Pixel coordinate grounding data
──────────────────────────────
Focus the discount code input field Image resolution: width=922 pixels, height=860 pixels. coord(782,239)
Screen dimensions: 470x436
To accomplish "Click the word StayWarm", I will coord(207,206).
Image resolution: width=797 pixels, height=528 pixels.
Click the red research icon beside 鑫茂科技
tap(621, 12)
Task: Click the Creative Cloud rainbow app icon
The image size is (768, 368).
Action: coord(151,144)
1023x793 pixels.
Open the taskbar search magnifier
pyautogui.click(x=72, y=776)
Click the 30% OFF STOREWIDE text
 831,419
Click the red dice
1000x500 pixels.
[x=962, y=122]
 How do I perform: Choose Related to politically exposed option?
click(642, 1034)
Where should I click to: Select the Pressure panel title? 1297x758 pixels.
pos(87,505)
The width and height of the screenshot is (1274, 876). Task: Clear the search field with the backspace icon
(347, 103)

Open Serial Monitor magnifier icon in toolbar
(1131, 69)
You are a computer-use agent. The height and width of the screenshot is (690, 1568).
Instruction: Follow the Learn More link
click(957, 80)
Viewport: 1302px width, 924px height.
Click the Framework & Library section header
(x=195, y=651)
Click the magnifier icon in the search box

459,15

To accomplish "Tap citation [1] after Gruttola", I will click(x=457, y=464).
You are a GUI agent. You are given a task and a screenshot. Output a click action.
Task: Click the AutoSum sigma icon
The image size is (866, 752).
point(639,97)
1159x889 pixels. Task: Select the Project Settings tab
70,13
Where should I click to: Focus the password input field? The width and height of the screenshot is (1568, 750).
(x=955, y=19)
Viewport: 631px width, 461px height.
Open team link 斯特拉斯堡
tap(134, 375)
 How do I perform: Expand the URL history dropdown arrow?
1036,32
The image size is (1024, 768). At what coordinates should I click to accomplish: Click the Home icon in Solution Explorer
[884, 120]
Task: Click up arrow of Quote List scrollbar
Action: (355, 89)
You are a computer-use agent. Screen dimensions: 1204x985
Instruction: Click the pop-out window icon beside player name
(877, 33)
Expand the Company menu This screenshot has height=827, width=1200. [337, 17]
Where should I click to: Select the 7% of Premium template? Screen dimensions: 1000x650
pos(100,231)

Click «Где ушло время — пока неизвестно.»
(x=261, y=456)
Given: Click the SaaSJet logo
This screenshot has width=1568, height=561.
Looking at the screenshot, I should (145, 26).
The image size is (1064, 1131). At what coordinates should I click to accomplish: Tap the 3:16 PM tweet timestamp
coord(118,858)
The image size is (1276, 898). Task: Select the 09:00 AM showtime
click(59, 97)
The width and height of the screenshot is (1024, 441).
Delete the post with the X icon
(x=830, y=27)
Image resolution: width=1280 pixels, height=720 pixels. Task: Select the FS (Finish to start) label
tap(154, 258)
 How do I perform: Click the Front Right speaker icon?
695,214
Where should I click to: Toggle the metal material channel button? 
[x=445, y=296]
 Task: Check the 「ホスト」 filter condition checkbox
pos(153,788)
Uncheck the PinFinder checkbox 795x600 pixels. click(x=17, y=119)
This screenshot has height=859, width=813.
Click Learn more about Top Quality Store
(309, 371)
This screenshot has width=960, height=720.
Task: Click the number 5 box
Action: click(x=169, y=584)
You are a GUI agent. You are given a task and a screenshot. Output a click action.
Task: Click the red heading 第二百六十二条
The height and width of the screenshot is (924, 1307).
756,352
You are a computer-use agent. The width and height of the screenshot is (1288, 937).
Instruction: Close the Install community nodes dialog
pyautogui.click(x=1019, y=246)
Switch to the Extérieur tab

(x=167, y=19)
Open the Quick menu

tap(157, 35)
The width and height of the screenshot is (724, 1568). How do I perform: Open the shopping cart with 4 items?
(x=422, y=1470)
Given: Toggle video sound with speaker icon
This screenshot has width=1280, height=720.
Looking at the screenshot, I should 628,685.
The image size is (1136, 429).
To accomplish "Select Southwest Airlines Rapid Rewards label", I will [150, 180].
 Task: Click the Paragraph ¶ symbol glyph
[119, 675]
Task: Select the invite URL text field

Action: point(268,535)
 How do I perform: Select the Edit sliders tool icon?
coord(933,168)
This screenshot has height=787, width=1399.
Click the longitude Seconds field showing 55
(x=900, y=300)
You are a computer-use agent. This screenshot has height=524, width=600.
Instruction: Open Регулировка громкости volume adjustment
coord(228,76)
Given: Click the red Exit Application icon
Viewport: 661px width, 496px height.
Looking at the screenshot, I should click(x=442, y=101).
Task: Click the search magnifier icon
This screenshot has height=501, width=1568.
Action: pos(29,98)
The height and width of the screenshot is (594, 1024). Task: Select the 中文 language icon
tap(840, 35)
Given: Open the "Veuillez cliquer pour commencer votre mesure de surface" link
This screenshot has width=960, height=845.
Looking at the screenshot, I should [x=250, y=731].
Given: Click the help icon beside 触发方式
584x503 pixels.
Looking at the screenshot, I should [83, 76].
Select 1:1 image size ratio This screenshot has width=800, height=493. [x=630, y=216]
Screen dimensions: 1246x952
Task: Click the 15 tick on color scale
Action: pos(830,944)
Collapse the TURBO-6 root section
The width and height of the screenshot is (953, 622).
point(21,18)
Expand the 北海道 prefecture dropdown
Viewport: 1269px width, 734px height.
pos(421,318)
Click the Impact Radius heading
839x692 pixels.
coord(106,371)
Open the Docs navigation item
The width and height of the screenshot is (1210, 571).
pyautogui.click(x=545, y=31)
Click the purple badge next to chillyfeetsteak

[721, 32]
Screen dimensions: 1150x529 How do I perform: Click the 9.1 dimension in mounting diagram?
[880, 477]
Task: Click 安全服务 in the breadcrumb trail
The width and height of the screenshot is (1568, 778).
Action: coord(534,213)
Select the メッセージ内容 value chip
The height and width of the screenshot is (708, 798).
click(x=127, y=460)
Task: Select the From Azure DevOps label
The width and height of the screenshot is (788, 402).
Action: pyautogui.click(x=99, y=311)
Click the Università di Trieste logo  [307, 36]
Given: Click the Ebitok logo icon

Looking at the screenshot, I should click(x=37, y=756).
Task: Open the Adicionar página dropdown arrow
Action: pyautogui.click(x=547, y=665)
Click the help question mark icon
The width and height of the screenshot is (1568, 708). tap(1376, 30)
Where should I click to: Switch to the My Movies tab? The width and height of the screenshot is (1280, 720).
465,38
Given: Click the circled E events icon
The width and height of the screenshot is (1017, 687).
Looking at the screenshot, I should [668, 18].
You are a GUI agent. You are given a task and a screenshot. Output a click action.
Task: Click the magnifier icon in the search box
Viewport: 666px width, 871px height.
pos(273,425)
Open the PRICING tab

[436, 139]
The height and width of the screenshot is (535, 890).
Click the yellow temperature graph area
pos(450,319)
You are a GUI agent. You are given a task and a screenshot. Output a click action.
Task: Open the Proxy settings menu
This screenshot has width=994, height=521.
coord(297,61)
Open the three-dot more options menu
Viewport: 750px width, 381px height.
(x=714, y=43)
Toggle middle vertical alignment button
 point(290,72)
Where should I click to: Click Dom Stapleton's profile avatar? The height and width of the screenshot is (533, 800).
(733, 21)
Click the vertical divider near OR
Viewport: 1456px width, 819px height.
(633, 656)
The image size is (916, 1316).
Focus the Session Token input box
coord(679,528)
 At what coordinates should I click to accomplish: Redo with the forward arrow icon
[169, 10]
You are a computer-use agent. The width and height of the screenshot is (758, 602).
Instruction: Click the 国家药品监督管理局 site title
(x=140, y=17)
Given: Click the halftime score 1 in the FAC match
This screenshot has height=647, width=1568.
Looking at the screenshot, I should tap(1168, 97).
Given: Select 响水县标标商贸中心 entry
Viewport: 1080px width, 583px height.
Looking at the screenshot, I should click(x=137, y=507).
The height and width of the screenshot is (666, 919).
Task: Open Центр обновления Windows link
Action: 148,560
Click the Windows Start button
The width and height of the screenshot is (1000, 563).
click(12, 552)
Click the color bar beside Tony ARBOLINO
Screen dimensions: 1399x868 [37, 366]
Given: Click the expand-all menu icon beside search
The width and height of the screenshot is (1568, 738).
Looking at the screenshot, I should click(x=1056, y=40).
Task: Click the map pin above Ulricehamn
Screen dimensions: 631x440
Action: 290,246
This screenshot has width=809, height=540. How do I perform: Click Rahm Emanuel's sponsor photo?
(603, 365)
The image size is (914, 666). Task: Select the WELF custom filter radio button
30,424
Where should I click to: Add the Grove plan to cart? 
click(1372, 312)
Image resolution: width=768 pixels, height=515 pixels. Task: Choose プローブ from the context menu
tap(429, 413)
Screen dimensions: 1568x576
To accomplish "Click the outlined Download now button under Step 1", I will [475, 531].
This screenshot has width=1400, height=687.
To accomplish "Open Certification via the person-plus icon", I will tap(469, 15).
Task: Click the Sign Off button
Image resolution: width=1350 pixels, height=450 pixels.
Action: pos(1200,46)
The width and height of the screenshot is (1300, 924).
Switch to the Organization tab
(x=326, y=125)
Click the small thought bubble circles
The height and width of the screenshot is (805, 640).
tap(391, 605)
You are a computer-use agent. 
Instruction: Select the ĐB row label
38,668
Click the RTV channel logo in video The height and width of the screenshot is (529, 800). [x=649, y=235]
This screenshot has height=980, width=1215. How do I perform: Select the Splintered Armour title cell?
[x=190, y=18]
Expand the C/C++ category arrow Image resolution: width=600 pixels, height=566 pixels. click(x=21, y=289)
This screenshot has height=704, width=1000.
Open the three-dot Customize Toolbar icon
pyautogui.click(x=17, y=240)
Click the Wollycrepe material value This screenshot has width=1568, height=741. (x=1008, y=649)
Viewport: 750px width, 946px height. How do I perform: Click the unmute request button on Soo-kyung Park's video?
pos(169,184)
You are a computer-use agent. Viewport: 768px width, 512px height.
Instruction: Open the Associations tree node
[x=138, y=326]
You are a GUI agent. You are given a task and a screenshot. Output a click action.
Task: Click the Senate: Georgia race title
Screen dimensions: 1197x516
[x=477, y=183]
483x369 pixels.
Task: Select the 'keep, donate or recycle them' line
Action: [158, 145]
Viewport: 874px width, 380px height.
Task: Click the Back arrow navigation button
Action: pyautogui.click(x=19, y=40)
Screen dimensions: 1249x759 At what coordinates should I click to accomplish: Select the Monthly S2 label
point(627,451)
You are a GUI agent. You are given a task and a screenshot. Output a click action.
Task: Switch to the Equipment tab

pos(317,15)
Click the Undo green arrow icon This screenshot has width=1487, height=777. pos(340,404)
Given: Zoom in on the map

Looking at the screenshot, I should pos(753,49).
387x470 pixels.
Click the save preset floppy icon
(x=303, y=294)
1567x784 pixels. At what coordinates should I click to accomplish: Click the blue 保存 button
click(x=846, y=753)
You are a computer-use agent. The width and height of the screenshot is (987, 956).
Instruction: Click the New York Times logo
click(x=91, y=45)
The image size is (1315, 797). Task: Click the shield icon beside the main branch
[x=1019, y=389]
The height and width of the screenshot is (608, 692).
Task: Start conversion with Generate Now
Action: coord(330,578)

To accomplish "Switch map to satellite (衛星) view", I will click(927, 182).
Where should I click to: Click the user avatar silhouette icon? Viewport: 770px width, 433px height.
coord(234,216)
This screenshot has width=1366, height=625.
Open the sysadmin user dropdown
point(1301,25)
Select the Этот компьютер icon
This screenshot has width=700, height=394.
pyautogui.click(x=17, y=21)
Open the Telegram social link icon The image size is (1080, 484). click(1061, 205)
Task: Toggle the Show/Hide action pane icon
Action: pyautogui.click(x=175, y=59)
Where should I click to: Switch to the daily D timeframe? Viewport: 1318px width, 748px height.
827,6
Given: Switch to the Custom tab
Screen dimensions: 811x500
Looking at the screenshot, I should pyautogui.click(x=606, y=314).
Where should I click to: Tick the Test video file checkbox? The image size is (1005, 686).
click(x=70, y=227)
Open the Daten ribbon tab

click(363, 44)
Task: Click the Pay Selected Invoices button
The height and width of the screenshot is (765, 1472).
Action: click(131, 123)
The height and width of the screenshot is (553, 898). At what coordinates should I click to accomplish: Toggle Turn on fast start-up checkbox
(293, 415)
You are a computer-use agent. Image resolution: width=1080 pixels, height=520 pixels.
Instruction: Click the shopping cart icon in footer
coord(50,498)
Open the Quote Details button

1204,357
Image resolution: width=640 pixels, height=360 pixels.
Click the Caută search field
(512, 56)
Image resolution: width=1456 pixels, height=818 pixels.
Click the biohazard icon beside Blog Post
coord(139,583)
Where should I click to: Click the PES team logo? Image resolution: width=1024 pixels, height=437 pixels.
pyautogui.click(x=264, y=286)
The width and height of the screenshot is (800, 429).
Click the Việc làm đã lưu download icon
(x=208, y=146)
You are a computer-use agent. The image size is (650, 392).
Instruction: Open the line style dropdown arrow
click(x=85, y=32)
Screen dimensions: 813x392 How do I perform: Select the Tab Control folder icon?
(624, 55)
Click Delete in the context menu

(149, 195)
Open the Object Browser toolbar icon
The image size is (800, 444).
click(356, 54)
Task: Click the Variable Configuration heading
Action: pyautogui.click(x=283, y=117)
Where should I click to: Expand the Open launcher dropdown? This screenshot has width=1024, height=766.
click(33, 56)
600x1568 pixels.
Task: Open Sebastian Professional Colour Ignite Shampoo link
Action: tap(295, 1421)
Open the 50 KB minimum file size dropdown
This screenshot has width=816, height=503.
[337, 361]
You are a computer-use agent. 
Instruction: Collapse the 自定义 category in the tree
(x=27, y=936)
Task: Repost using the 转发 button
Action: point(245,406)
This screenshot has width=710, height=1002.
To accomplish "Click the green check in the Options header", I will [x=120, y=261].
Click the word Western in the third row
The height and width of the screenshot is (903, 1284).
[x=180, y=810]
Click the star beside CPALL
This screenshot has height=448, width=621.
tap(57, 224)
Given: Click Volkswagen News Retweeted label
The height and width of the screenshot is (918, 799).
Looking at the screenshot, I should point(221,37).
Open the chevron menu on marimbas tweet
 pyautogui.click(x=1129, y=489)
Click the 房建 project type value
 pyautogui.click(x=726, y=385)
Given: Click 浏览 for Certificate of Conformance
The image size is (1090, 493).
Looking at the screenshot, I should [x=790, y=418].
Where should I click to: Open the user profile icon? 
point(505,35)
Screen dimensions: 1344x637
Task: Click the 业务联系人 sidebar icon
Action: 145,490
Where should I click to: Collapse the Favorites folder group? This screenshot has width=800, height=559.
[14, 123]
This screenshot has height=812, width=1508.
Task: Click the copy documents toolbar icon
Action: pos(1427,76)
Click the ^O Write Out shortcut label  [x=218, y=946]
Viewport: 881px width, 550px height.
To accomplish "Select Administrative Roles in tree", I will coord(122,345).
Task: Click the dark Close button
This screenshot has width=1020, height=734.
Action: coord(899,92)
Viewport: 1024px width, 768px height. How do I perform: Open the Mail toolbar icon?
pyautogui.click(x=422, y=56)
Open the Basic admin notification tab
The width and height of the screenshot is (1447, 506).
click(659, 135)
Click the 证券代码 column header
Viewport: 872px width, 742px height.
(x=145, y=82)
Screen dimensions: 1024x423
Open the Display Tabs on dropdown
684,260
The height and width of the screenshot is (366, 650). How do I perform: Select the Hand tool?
──────────────────────────────
Aim of the exercise: Could you transcribe the entries above word for word, from the line with "The width and height of the screenshot is (953, 622)." down to the line with "Expand the 北海道 prefecture dropdown", keeping both?

Solution below:
The width and height of the screenshot is (953, 622).
point(21,18)
Expand the 北海道 prefecture dropdown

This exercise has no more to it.